Critical Friends Feedback

Ideas may have come from NCREL, Writers Workshop, Bernajean Porter, Ewan Mcintosh, Grant Wiggins, and others.

The goal is to move beyond superficial peer conferencing and commenting, to dig into feedback that helps the "author" grow and improve in whatever form they are using. Too often the feedback students provide is superficial, commenting on what they liked without explaining why, offering generic improvement ideas, or focusing on less important elements (i.e. spelling, punctuation, etc.). How do we help students provide each other meaningful, productive feedback? How do we help students internalize those conversations to become their own best critical friend?


Student "Skills"
  • Determining the "authors" goal(s)
  • Asking clarifying and probing questions
  • Providing advice without sounding negative or patronizing/condescending
  • Knowing how to provide support while still being critical - related to trust on both sides as well (see link to Dissent & Plussing at Pixar below)
  • Understanding how far to "push" with different people
  • Knowing how much feedback/advice is enough and how much is too much
  • Being specific enough to be helpful - make it actionable
  • "Listening," trying to understand the author's stated and unstated perspective(s)
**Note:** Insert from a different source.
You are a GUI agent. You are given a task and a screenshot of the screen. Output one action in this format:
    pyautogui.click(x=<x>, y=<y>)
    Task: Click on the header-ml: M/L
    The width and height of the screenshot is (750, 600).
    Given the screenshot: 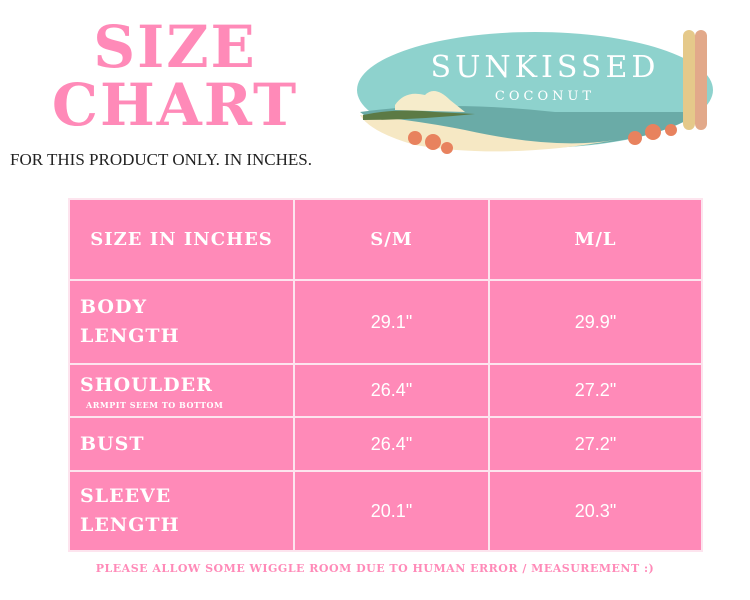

Related Pedagogical Techniques

  • What is the difference between feedback and advice?
  • How well can a teacher "teach" critical commenting if they are not regularly involved in giving AND receiving critical feedback from colleagues and students throughout the year?
  • What is the difference in the process and results when creators ask for feedback versus it being assigned? When they choose their own partner(s) versus having them assigned?
  • Thinking about blogs and other tools, how does this process change when the feedback is anonymous or from a person the creator doesn't know?